## [PROBLEM TO WORK ON]
Carry on the R script that merges the three control Seurat objects, starting after its last line.

## [PASSAGE]
━━━━━━━━━━━━━━━━

ctrl3st2.data <-Read10X(data.dir = "D:/30-649959914/01_analysis/cellranger_count/ST-2-CTRL-2/filtered_feature_bc_matrix")
control.list = list() # First create an empty list to hold the Seurat objects
control.list[[1]] = CreateSeuratObject(counts = ctrl1st2.data,
project = "ctrl1st2"
)
control.list[[2]] = CreateSeuratObject(counts = ctrl2st2.data,
project = "ctrl2st2")
control.list[[3]] = CreateSeuratObject(counts = ctrl3st2.data,
project = "ctrl3st2"
)
controldisease <- merge(x=control.list[[1]], y=c(control.list[[2]],control.list[[3]]), add.cell.ids = c("ctrl1st2","ctrl2st2","ctrl3st2"), project="CSHL")
controldisease[["percent.mt"]] <- PercentageFeatureSet(object = controldisease, pattern = "^MT-")
p1 <- VlnPlot(object = controldisease, features = c("nFeature_RNA", "nCount_RNA", "percent.mt"), ncol = 3)

━━━━━━━━━━━━━━━━

## [INFORMATION SHOWN]

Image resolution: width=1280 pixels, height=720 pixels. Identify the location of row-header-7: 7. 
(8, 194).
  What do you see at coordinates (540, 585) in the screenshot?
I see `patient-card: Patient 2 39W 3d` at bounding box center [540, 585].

━━━━━━━━━━━━━━━━

## [OUTPUT BELOW]
plot(p1)
p2 <- FeatureScatter(object = controldisease, feature1 = "nCount_RNA", feature2 = "percent.mt")
plot(p2)
controldisease <- subset(x = controldisease, subset = nFeature_RNA > 200 & nFeature_RNA < 8000 & percent.mt < 20)
p3 <- VlnPlot(object = controldisease, features = c("nFeature_RNA", "nCount_RNA", "percent.mt"), ncol = 3)
plot(p3)
p4 <- FeatureScatter(object = controldisease, feature1 = "nCount_RNA", feature2 = "percent.mt")
plot(p4)
treatment1st2.data <-Read10X(data.dir = "D:/30-649959914/01_analysis/cellranger_count/ST2-treatment-7/filtered_feature_bc_matrix")
treatment2st2.data <-Read10X(data.dir = "D:/30-649959914/01_analysis/cellranger_count/ST-2-treatment-7/filtered_feature_bc_matrix")
treatment3st2.data <-Read10X(data.dir = "D:/30-649959914/01_analysis/cellranger_count/ST--2-treatment-7/filtered_feature_bc_matrix")
treatment.list = list() # First create an empty list to hold the Seurat objects
treatment.list[[1]] = CreateSeuratObject(counts = treatment1st2.data,
project = "treatment1st2"
)
treatment.list[[2]] = CreateSeuratObject(counts = treatment2st2.data,
project = "treatment2st2")
treatment.list[[3]] = CreateSeuratObject(counts = treatment3st2.data,
project = "treatment3st2"
)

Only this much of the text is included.